[Start of PASSAGE TO READ]

Apple Q1 2012 by the numbers: $13B profit, 37M iPhones sold

Today, after the closing bell, Apple answered the question analysts have asked for weeks: How many iPhones sold during the holiday quarter? The answer: A colossal number -- 37.04 million.

Apple also shipped 5.2 million Macs and 15.43 million iPads during fiscal 2012 first quarter. Analyst consensus was around 5 million and 14 million, respectively, and 32.5 million iPhones. During today's earnings conference call, Apple CFO Peter Oppenheimer revealed 315 million cumulative iOS device sales. Apple's App Store has 550,000 applications -- 150,000 for iPad. Developers will have earned $4 billion cumulatively by the end of the month, he said.

For fiscal Q1, Apple reported $46.33 billion revenue and net profits of $13.06 billion, or $13.87 a share. A year earlier, the company reported revenue of $26.74 billion and $6 billion net quarterly profit, or $6.43 per share.

Three months ago, Apple forecast $37 billion in revenue for fiscal 2012 first quarter, with earnings per share of $9.30. Analyst average estimates were higher than Apple guidance: $38.85 billion revenue and $10.08 earnings per share.

[End of PASSAGE TO READ]
[Start of DATASET SECTION]

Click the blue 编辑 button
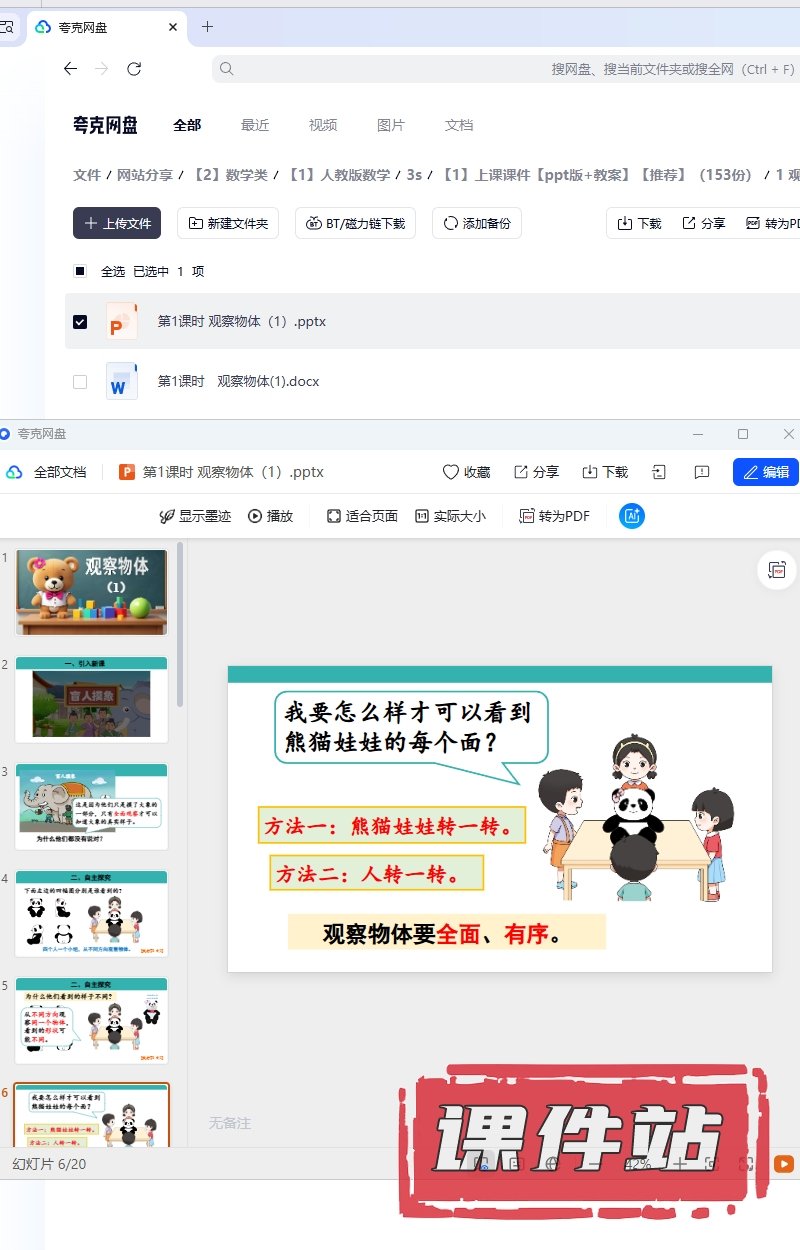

[End of DATASET SECTION]

Reproduce word for word the part of the Apple earnings text starting at "For fiscal Q1, Apple" and ending at "earnings per share.".

| ANSWER IN FULL |
For fiscal Q1, Apple reported $46.33 billion revenue and net profits of $13.06 billion, or $13.87 a share. A year earlier, the company reported revenue of $26.74 billion and $6 billion net quarterly profit, or $6.43 per share.

Three months ago, Apple forecast $37 billion in revenue for fiscal 2012 first quarter, with earnings per share of $9.30. Analyst average estimates were higher than Apple guidance: $38.85 billion revenue and $10.08 earnings per share.